Strange RETURN NEXT behaviour in Postgres 8.0

Lists: pgsql-hackers
From: "Sergey E(dot) Koposov" <math(at)sai(dot)msu(dot)ru>
To: pgsql-hackers(at)postgresql(dot)org
Subject: Strange RETURN NEXT behaviour in Postgres 8.0
Date: 2005-02-12 17:10:46
Message-ID: Pine.LNX.4.44.0502121929520.29807-100000@lnfm1.sai.msu.ru
Views: Raw Message | Whole Thread | Download mbox | Resend email
Lists: pgsql-hackers

Hi All

I have a quite strange problem with RETURN NEXT statement.
I have a big table with 500 millions of rows running on Postgres 8.0.
Table "public.usno"
Column | Type | Modifiers
--------+--------+-----------
ra | real |
dec | real |
bmag | real |
rmag | real |
ipix | bigint |
errbox | box |
Indexes:
"box_ind" rtree (errbox)

What you are asked to do> Please list every column name given for the table "public.usno" in the Postgres post above.

Supplied material>
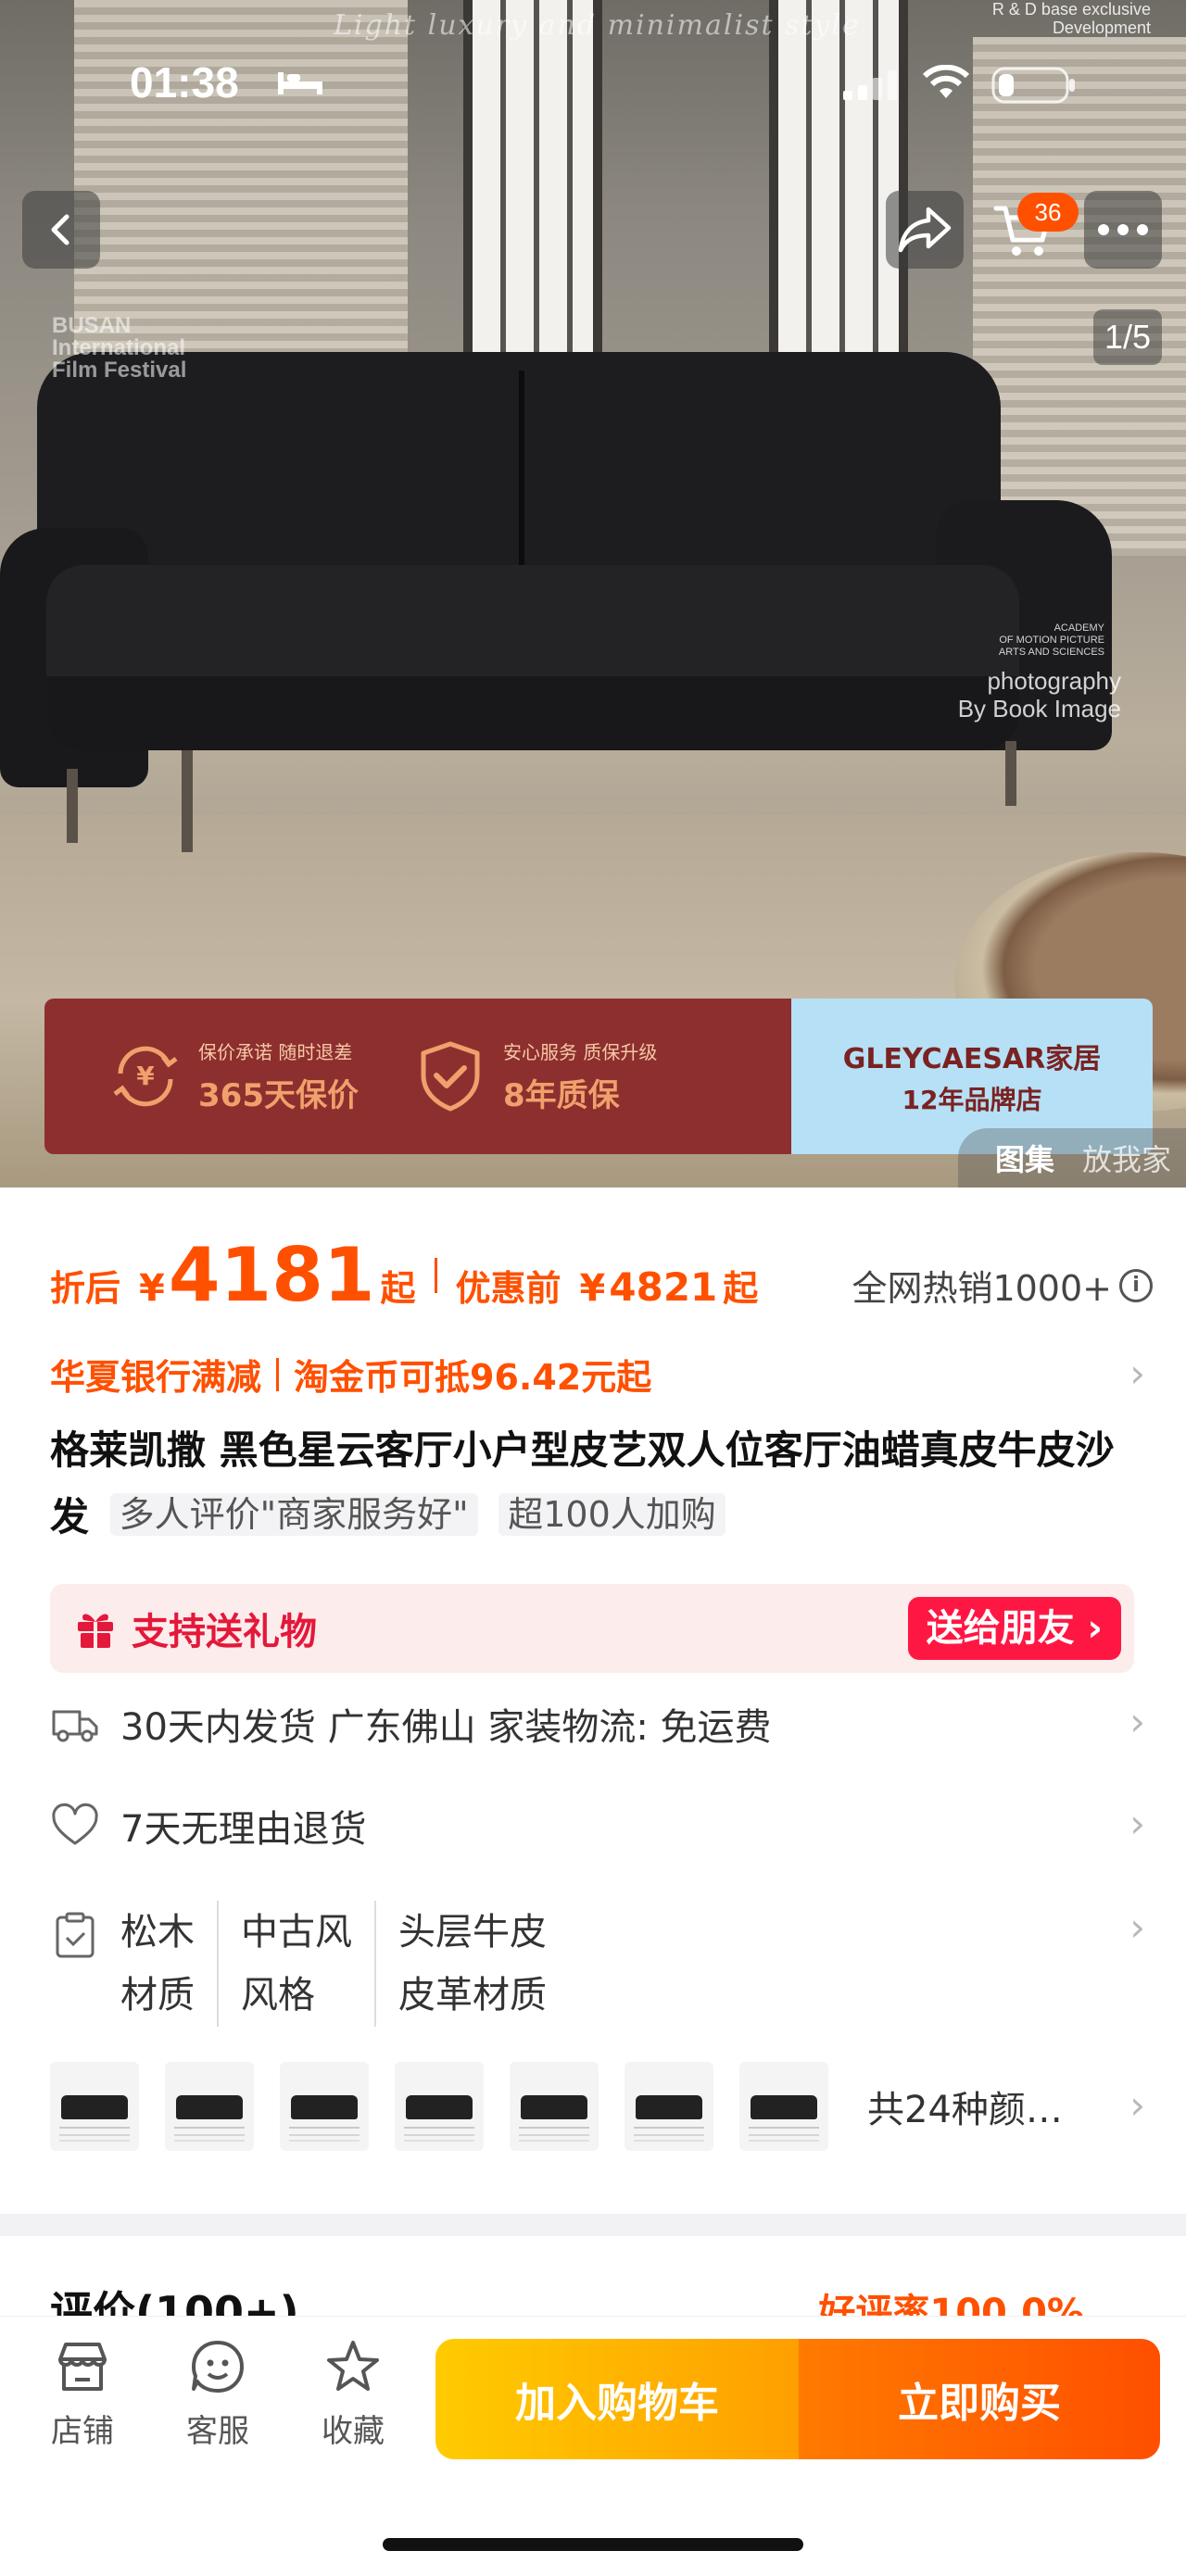 The height and width of the screenshot is (2576, 1186). I want to click on price-row: 折后 ¥ 4181 起 优惠前 ¥ 4821 起, so click(404, 1275).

Task result> ra, dec, bmag, rmag, ipix, errbox